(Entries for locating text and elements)
#####
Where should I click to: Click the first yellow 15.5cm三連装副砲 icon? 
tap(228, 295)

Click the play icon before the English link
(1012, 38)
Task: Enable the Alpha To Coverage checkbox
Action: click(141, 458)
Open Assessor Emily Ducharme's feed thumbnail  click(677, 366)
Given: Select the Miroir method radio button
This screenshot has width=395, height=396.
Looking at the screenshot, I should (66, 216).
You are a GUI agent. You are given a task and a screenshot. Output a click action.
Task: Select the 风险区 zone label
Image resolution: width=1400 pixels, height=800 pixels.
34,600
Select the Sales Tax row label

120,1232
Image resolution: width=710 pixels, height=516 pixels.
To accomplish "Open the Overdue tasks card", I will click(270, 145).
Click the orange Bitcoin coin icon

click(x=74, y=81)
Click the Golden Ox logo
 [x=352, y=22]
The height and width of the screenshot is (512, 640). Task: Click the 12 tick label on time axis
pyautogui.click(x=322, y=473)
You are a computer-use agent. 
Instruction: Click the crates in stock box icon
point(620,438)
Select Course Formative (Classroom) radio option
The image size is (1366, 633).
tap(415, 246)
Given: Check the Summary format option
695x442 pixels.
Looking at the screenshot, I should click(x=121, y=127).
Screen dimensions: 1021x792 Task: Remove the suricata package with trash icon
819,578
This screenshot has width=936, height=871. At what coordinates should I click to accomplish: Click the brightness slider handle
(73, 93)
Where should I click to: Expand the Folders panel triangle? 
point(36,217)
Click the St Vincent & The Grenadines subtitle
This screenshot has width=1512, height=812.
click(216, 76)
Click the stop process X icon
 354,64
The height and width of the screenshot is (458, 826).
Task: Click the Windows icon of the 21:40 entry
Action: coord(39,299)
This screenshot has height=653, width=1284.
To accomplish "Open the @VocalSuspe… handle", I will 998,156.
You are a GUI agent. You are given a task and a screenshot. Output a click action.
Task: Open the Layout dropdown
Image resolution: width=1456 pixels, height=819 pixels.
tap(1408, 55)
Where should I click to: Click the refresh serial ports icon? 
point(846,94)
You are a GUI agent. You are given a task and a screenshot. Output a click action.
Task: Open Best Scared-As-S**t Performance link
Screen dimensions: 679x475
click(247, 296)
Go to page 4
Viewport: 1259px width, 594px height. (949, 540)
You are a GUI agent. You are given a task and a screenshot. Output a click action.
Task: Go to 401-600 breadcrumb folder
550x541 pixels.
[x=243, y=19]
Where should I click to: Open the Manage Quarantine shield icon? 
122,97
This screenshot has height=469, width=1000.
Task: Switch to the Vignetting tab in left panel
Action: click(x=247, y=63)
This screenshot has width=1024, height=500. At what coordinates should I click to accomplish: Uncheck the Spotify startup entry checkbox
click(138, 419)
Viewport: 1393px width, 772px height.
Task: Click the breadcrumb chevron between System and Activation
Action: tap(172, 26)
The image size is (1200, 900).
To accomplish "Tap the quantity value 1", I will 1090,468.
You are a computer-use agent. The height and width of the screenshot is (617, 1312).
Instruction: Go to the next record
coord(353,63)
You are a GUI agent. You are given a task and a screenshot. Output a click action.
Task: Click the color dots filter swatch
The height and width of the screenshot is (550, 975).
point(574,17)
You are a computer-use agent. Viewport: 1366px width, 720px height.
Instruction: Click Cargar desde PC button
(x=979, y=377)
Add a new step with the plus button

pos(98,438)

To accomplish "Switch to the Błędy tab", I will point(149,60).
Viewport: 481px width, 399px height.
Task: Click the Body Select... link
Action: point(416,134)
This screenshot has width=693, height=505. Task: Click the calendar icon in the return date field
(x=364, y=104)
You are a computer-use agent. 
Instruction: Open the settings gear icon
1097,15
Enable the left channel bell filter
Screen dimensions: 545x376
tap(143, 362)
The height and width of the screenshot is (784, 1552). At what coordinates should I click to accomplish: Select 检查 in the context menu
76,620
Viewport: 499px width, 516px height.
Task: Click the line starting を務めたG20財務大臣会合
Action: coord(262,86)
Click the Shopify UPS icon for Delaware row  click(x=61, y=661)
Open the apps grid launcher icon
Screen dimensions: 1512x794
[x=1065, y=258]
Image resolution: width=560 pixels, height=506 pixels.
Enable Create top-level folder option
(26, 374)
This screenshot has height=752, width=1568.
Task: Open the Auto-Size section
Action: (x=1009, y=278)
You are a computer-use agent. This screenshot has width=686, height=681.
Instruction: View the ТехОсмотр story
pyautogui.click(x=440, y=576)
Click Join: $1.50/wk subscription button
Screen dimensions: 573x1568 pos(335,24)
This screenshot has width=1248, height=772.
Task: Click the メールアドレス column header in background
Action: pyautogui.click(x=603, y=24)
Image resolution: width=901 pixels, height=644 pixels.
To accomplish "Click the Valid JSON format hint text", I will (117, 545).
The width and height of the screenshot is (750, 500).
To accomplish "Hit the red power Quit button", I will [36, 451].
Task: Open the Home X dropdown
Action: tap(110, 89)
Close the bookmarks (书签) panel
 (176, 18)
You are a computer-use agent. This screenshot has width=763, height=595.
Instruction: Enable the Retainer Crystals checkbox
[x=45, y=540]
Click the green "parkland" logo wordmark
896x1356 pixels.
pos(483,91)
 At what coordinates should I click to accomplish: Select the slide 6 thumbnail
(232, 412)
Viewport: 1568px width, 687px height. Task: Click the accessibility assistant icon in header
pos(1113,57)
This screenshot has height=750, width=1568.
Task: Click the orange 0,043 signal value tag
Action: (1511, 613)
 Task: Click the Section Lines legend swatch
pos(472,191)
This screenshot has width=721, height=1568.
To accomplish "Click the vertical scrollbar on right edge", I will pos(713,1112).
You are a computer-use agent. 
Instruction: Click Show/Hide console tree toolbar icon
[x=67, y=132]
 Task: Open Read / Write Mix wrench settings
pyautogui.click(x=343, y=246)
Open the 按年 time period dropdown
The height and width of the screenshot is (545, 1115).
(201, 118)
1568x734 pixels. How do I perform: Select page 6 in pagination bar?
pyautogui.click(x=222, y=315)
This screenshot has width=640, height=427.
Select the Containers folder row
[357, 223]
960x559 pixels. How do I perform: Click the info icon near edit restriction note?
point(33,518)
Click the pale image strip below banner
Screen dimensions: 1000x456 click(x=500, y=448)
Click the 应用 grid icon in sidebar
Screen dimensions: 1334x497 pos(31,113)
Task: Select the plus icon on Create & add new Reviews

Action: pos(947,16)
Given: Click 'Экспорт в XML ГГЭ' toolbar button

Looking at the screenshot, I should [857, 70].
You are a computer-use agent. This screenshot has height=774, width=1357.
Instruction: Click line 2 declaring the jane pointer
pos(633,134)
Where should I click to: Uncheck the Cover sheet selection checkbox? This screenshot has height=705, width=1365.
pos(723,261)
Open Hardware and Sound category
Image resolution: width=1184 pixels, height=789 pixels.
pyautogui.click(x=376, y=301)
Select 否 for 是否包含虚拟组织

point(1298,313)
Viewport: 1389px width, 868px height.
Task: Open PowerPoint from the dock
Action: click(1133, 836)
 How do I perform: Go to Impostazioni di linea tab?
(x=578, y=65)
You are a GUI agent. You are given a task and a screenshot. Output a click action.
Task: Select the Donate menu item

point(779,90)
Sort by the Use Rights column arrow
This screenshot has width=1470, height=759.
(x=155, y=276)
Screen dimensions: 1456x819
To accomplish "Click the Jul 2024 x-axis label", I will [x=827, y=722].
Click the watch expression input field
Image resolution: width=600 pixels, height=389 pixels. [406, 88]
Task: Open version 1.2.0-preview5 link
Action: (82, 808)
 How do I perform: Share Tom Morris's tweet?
#####
EXERCISE - Copy the lines of the listing above, starting at the line that contains "Click the watch expression input field" and continuing through the end of the listing. Include both ends and reproduce them verbatim.

ANSWER TO THE EXERCISE -
Click the watch expression input field
Image resolution: width=600 pixels, height=389 pixels. [406, 88]
Task: Open version 1.2.0-preview5 link
Action: (82, 808)
 How do I perform: Share Tom Morris's tweet?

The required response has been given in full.